— begin DATA SUPPLIED —

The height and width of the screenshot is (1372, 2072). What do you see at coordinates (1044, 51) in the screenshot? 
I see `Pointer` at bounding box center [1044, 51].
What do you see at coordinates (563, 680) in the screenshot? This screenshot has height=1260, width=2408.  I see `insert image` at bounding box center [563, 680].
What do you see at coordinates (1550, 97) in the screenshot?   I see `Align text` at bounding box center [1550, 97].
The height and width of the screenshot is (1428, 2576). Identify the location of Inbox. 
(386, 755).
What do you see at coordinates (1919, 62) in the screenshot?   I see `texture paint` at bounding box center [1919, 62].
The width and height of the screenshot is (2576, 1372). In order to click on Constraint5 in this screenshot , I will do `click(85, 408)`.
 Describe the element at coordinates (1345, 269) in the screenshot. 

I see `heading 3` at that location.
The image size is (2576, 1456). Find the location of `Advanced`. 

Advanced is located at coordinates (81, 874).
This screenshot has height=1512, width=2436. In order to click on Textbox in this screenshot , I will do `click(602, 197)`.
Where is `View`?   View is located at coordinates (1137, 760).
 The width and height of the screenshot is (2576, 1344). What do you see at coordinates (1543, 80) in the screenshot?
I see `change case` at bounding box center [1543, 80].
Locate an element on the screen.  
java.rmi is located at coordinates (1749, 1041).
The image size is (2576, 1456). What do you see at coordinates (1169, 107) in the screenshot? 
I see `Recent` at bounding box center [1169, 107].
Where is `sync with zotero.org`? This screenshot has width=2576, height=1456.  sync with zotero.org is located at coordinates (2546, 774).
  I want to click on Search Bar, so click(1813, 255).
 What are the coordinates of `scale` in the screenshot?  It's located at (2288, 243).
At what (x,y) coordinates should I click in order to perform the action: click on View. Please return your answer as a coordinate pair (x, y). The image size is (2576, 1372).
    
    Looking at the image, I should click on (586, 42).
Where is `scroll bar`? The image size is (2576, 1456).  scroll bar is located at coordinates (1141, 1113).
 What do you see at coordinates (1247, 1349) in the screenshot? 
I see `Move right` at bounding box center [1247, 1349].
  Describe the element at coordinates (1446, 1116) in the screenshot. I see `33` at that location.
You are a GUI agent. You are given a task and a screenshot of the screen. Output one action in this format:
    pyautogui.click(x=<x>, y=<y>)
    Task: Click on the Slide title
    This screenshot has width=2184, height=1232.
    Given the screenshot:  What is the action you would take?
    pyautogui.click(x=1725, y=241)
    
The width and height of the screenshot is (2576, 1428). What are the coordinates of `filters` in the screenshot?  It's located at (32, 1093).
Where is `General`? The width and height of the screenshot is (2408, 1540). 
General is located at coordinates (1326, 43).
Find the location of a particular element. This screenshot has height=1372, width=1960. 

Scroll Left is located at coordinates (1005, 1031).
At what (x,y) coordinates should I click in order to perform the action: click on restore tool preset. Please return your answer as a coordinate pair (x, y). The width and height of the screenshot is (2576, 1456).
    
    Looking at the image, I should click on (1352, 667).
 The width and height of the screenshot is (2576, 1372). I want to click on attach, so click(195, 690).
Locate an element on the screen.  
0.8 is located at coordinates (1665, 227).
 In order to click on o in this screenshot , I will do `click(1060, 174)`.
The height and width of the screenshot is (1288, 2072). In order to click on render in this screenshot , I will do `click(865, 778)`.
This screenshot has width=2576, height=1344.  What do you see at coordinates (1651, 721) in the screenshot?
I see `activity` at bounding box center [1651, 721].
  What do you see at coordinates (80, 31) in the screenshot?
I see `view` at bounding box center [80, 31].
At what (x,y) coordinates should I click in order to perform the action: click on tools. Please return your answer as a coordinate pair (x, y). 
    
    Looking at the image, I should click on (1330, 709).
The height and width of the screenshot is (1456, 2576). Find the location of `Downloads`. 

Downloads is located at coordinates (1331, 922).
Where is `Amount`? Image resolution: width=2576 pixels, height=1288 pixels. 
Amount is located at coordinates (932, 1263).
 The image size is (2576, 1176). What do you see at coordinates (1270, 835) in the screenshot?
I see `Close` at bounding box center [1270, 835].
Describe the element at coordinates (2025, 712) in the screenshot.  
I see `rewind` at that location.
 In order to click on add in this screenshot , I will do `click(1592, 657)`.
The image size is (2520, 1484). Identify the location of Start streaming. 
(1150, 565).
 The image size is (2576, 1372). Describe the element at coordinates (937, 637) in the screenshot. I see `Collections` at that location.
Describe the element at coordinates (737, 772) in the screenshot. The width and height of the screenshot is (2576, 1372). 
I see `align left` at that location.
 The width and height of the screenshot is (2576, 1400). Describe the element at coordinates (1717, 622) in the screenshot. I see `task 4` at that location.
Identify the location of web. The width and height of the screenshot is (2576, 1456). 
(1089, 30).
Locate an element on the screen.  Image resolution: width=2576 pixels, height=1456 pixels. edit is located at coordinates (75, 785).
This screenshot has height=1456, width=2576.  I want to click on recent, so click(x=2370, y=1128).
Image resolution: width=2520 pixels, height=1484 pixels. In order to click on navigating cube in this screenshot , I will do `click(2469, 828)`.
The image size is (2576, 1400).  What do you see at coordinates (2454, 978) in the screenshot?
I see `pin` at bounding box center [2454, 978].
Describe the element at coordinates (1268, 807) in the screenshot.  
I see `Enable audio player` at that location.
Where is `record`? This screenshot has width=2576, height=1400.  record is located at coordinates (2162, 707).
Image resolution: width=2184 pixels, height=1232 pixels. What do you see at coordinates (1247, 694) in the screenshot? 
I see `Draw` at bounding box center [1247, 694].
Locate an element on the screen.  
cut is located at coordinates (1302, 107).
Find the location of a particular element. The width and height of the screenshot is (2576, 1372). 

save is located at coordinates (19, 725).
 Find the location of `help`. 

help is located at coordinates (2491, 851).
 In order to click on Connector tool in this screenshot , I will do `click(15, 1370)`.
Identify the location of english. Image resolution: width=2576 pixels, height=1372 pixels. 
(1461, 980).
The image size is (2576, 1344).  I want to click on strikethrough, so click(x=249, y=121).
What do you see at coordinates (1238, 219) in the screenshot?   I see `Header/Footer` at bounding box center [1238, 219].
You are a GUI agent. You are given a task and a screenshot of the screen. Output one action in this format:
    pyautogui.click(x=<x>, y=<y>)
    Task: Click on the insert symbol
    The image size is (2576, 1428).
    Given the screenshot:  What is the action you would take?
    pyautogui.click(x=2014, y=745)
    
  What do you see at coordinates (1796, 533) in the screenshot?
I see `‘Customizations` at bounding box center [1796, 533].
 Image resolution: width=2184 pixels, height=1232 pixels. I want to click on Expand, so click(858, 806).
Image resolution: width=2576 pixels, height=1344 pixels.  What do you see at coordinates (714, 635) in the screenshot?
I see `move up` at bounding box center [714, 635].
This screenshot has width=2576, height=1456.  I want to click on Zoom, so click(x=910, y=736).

— end DATA SUPPLIED —

GIVEN EXERCISE
Copy out every line in the entries above that contains the string "return". Letter case matters when matching.

PROBLEM SOLUTION
At what (x,y) coordinates should I click in order to perform the action: click on View. Please return your answer as a coordinate pair (x, y). The image size is (2576, 1372).
At what (x,y) coordinates should I click in order to perform the action: click on restore tool preset. Please return your answer as a coordinate pair (x, y). The width and height of the screenshot is (2576, 1456).
At what (x,y) coordinates should I click in order to perform the action: click on tools. Please return your answer as a coordinate pair (x, y). 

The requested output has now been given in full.